The task
A complete, exact copy of the records is needed here.

Data shown
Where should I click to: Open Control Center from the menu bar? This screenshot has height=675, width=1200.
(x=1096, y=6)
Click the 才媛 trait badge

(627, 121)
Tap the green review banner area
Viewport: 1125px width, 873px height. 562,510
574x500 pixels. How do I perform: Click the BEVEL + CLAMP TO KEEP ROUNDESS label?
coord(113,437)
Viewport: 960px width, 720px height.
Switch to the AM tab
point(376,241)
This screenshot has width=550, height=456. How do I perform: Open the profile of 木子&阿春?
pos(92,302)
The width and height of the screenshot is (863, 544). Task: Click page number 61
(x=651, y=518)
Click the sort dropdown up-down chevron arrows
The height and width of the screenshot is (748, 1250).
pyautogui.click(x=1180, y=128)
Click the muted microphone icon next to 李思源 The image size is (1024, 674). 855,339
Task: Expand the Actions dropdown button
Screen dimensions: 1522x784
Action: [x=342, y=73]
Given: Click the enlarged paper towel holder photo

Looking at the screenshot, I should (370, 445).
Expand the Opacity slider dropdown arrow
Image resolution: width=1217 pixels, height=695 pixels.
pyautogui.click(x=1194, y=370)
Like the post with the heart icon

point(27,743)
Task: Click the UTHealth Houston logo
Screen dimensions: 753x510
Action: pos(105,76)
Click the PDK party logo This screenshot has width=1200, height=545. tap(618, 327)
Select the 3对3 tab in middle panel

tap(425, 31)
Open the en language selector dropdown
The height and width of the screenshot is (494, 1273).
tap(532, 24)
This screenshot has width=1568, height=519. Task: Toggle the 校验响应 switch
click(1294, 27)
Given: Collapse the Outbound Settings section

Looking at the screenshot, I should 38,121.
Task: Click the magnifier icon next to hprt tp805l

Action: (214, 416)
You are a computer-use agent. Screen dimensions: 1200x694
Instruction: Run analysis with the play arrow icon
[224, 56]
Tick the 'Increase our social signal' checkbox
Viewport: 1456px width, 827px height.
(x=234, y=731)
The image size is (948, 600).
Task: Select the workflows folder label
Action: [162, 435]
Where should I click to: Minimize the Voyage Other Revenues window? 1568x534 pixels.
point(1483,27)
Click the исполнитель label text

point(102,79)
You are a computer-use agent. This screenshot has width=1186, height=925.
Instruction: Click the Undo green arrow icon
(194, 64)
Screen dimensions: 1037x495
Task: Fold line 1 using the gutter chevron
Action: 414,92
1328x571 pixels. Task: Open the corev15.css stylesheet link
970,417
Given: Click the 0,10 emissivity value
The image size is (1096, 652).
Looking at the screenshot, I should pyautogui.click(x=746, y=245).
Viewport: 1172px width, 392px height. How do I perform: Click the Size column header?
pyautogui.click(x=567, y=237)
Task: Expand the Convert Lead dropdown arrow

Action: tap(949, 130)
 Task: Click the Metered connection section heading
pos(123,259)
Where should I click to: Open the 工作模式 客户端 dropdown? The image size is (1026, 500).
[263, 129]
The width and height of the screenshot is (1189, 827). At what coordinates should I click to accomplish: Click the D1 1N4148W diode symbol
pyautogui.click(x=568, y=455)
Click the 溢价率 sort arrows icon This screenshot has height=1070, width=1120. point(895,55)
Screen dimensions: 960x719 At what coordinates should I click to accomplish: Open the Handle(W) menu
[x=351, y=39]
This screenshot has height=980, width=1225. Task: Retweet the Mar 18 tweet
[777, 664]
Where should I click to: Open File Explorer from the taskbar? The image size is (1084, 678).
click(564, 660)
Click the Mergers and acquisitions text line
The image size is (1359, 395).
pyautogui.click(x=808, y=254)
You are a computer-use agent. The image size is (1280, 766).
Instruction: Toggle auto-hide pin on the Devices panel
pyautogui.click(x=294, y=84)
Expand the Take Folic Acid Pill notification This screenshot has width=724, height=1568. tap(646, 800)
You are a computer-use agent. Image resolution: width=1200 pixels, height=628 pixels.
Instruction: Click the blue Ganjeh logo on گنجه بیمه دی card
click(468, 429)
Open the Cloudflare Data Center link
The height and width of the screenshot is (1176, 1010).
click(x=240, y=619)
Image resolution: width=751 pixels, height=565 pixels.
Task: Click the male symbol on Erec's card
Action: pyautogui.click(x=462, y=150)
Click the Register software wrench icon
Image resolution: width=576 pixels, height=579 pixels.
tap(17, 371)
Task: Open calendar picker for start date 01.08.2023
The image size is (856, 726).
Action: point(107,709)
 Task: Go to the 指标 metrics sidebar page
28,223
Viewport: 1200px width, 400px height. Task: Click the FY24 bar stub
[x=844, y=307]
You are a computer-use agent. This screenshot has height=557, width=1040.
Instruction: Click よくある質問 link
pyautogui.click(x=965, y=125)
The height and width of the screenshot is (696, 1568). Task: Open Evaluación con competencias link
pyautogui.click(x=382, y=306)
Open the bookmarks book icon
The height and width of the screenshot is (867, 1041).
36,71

Reply
Where should I click to: Open Control Center from the menu bar? This screenshot has height=675, width=1200.
(x=1096, y=6)
Click the 才媛 trait badge

(627, 121)
Tap the green review banner area
Viewport: 1125px width, 873px height. 562,510
574x500 pixels. How do I perform: Click the BEVEL + CLAMP TO KEEP ROUNDESS label?
coord(113,437)
Viewport: 960px width, 720px height.
Switch to the AM tab
point(376,241)
This screenshot has width=550, height=456. How do I perform: Open the profile of 木子&阿春?
pos(92,302)
The width and height of the screenshot is (863, 544). Task: Click page number 61
(x=651, y=518)
Click the sort dropdown up-down chevron arrows
The height and width of the screenshot is (748, 1250).
pyautogui.click(x=1180, y=128)
Click the muted microphone icon next to 李思源 The image size is (1024, 674). 855,339
Task: Expand the Actions dropdown button
Screen dimensions: 1522x784
Action: [x=342, y=73]
Given: Click the enlarged paper towel holder photo

Looking at the screenshot, I should (370, 445).
Expand the Opacity slider dropdown arrow
Image resolution: width=1217 pixels, height=695 pixels.
pyautogui.click(x=1194, y=370)
Like the post with the heart icon

point(27,743)
Task: Click the UTHealth Houston logo
Screen dimensions: 753x510
Action: pos(105,76)
Click the PDK party logo This screenshot has width=1200, height=545. tap(618, 327)
Select the 3对3 tab in middle panel

tap(425, 31)
Open the en language selector dropdown
The height and width of the screenshot is (494, 1273).
tap(532, 24)
This screenshot has width=1568, height=519. Task: Toggle the 校验响应 switch
click(1294, 27)
Given: Collapse the Outbound Settings section

Looking at the screenshot, I should 38,121.
Task: Click the magnifier icon next to hprt tp805l

Action: (214, 416)
You are a computer-use agent. Screen dimensions: 1200x694
Instruction: Run analysis with the play arrow icon
[224, 56]
Tick the 'Increase our social signal' checkbox
Viewport: 1456px width, 827px height.
(x=234, y=731)
The image size is (948, 600).
Task: Select the workflows folder label
Action: [162, 435]
Where should I click to: Minimize the Voyage Other Revenues window? 1568x534 pixels.
point(1483,27)
Click the исполнитель label text

point(102,79)
You are a computer-use agent. This screenshot has width=1186, height=925.
Instruction: Click the Undo green arrow icon
(194, 64)
Screen dimensions: 1037x495
Task: Fold line 1 using the gutter chevron
Action: 414,92
1328x571 pixels. Task: Open the corev15.css stylesheet link
970,417
Given: Click the 0,10 emissivity value
The image size is (1096, 652).
Looking at the screenshot, I should pyautogui.click(x=746, y=245).
Viewport: 1172px width, 392px height. How do I perform: Click the Size column header?
pyautogui.click(x=567, y=237)
Task: Expand the Convert Lead dropdown arrow

Action: tap(949, 130)
 Task: Click the Metered connection section heading
pos(123,259)
Where should I click to: Open the 工作模式 客户端 dropdown? The image size is (1026, 500).
[263, 129]
The width and height of the screenshot is (1189, 827). At what coordinates should I click to accomplish: Click the D1 1N4148W diode symbol
pyautogui.click(x=568, y=455)
Click the 溢价率 sort arrows icon This screenshot has height=1070, width=1120. point(895,55)
Screen dimensions: 960x719 At what coordinates should I click to accomplish: Open the Handle(W) menu
[x=351, y=39]
This screenshot has height=980, width=1225. Task: Retweet the Mar 18 tweet
[777, 664]
Where should I click to: Open File Explorer from the taskbar? The image size is (1084, 678).
click(564, 660)
Click the Mergers and acquisitions text line
The image size is (1359, 395).
pyautogui.click(x=808, y=254)
You are a computer-use agent. The image size is (1280, 766).
Instruction: Toggle auto-hide pin on the Devices panel
pyautogui.click(x=294, y=84)
Expand the Take Folic Acid Pill notification This screenshot has width=724, height=1568. tap(646, 800)
You are a computer-use agent. Image resolution: width=1200 pixels, height=628 pixels.
Instruction: Click the blue Ganjeh logo on گنجه بیمه دی card
click(468, 429)
Open the Cloudflare Data Center link
The height and width of the screenshot is (1176, 1010).
click(x=240, y=619)
Image resolution: width=751 pixels, height=565 pixels.
Task: Click the male symbol on Erec's card
Action: pyautogui.click(x=462, y=150)
Click the Register software wrench icon
Image resolution: width=576 pixels, height=579 pixels.
tap(17, 371)
Task: Open calendar picker for start date 01.08.2023
The image size is (856, 726).
Action: point(107,709)
 Task: Go to the 指标 metrics sidebar page
28,223
Viewport: 1200px width, 400px height. Task: Click the FY24 bar stub
[x=844, y=307]
You are a computer-use agent. This screenshot has height=557, width=1040.
Instruction: Click よくある質問 link
pyautogui.click(x=965, y=125)
The height and width of the screenshot is (696, 1568). Task: Open Evaluación con competencias link
pyautogui.click(x=382, y=306)
Open the bookmarks book icon
The height and width of the screenshot is (867, 1041).
36,71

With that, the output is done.